The “dumb” retail money will occasionally beat the “smart” professional money. Legendary investors like Druckenmiller, Tepper and Buffett have all admitted to being positioned too defensively during this rally. Here’s a live look at these billionaires:
This doesn’t make these legends idiots just like it doesn’t make Robinhood investors geniuses. This is just the way things work sometimes. No one bats a thousand.
No one is right all the time. Renaissance Technologies, likely the greatest hedge fund machine ever created, has claimed to be right on just 51% of their trades. No one is going to nail every top and bottom, especially in a market environment like this where things are happening at ludicrous speed.
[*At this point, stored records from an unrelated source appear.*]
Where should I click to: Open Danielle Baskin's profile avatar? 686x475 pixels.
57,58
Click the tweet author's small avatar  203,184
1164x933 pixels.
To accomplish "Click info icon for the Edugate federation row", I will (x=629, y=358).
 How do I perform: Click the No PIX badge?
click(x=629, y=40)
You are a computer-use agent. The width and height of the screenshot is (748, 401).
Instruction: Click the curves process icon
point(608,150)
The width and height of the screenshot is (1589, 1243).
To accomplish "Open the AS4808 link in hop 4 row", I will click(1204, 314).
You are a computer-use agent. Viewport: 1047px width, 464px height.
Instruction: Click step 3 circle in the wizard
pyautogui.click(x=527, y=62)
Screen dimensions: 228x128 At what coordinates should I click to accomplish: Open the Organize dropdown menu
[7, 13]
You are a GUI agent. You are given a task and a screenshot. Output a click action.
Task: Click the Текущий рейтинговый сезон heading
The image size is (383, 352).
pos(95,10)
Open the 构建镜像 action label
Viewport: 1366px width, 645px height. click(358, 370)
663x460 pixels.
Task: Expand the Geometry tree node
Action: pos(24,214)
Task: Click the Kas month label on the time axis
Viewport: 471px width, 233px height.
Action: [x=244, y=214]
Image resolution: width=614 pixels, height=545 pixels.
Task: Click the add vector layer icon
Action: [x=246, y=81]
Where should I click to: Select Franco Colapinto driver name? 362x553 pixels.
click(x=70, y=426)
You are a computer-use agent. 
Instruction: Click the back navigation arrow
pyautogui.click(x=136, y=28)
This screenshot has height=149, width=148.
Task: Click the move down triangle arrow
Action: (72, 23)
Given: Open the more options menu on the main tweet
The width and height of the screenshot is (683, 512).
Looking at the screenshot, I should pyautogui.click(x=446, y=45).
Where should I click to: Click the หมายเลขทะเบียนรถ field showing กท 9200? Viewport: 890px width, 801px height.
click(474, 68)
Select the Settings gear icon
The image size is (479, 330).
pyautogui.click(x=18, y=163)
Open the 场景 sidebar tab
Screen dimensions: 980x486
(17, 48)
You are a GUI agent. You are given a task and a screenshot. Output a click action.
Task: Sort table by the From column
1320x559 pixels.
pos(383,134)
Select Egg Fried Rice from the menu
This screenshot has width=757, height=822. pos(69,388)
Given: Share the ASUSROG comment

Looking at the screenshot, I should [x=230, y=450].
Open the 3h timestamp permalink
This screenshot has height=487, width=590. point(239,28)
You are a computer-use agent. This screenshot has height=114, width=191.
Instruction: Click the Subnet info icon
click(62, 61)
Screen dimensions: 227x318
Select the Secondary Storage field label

Cycles tend to feel like they will never end. When stocks were getting thrashed on a regular basis in March it felt like the selling pressure would never let up. Lately, it’s felt as if stock gains happen every day.
Markets are always and forever cyclical and no trend lasts forever.
Hindsight capital remains undefeated. It’s easy to look back at what’s transpired this year and come up with perfectly logical reasons for the market’s manic behavior. And there are plenty of logical reasons for a market crash that immediately turned into a roaring bull market in the span of 3-4 months.
But there are no counterfactuals. Things didn’t have to happen this way. Markets have shown this year how they can be equal parts resilient and fragile.
Certain investors will always worry more about being right than making money. Markets would be a whole lot easier if hard work translated into better results; if intelligence guaranteed alpha; if fundamentals always carried the day; and if the markets always made sense.
Unfortunately, that’s not the case.
Simplicity often beats complexity.
Temperament matters more than intelligence.
And sometimes markets just don’t make sense.